Background

Activation of G protein coupled receptors triggers production in hundreds or thousands of second messenger molecules. Once stimulated, G_q protein coupled receptors activate phospholipases C (PLC), which cleaves phosphatidylinositol 4,5-bisphosphate (PIP₂) into diacyl glycerol (DAG) and inositol 1,4,5-trisphosphate (IP₃). DAG remains membrane bound and IP₃ is released into the cytosol where it binds to a specific IP₃ receptor (calcium channel) in the endoplasmic reticulum (ER). This causes an increase of intracellular calcium concentration that modulates the activation of calcium binding proteins and Protein Kinase C (PKC). Therefore, given the importance of calcium in biological systems, many techniques/methods to analyze and measure Ca²⁺ levels have been established.

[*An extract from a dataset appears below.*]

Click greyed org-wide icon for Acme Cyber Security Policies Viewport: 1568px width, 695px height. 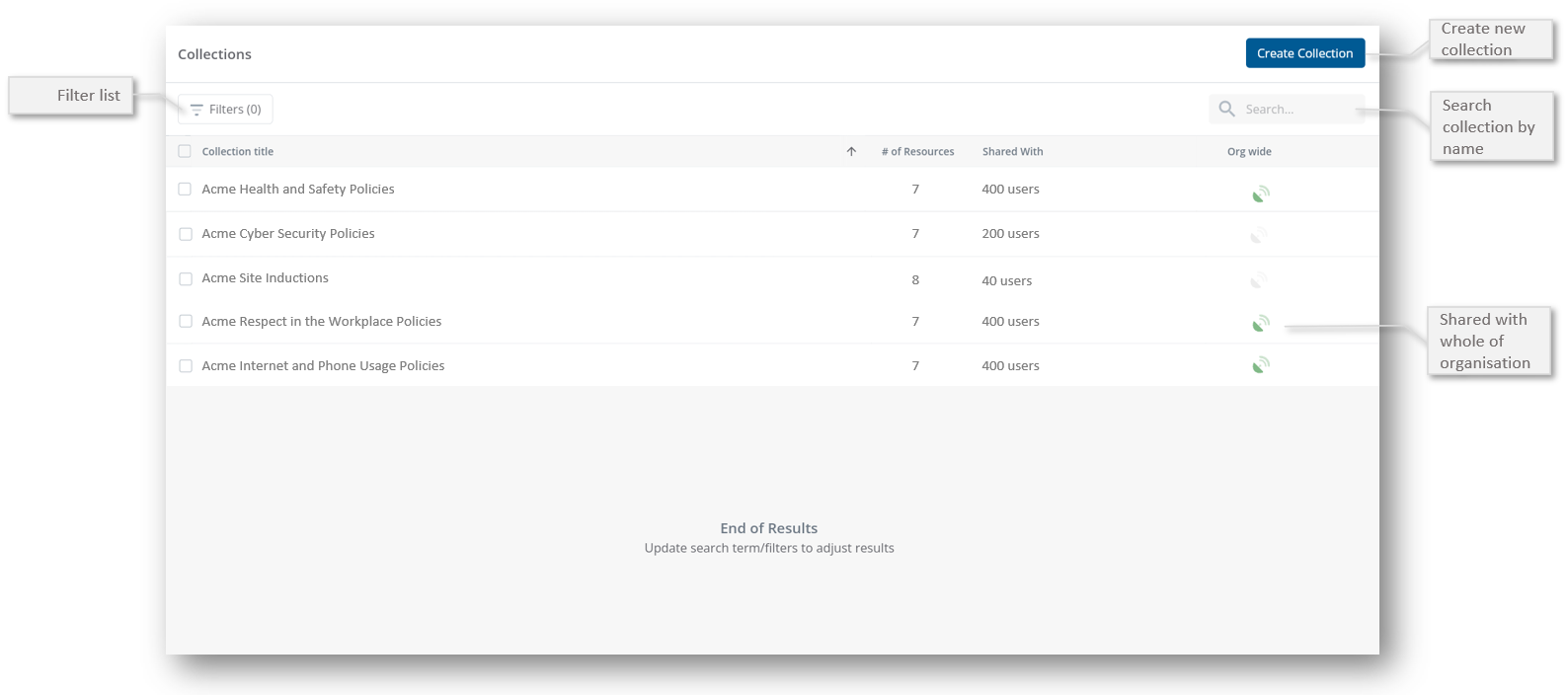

To determine the intracellular Ca²⁺ concentration, fluorescent indicators are particularly useful. Ca²⁺ indicators are available with variations in affinity, brightness or spectral characteristics. Fura-2-acetoxymethyl ester (fura-2 AM), is a membrane-permeable, non-invasive derivative of the ratiometric calcium indicator fura-2. Fura-2 AM crosses cell membranes and once inside the cell, the cellular esterases remove the acetoxymethyl group. Ca²⁺-bound fura-2 AM has its excitation maximum at 335 nm, Ca²⁺-free fura-2 AM has its excitation maximum at 363 nm. In both states, the emission maximum is about 510 nm. The typical excitation wavelengths used are 340 nm and 380 nm for Ca²⁺-bound and Ca²⁺-free fura-2 AM, respectively. The ratios 510 nm/340 nm and 510 nm/380 nm are directly related to the amount of intracellular Ca²⁺ (Figure 1). Traditionally, changes in intracellular Ca²⁺ mobilization/concentration were measured using fluorescent calcium indicators and a fluorescent confocal microscope, known as calcium imaging. This protocol explains how to use the Tecan Infinite M200^® microplate reader equipped with an injector to measure intracellular Ca²⁺ concentration. With the aid of an injector equipped microplate reader, researchers may be able to screen new agonist for G_q protein couple receptors and evaluate how the intracellular calcium mobilization is affected by mutant receptors. This protocol can be adapted to measure agonist mediated intracellular calcium mobilization in several cellular/receptor/agonist models using the appropriate growth conditions.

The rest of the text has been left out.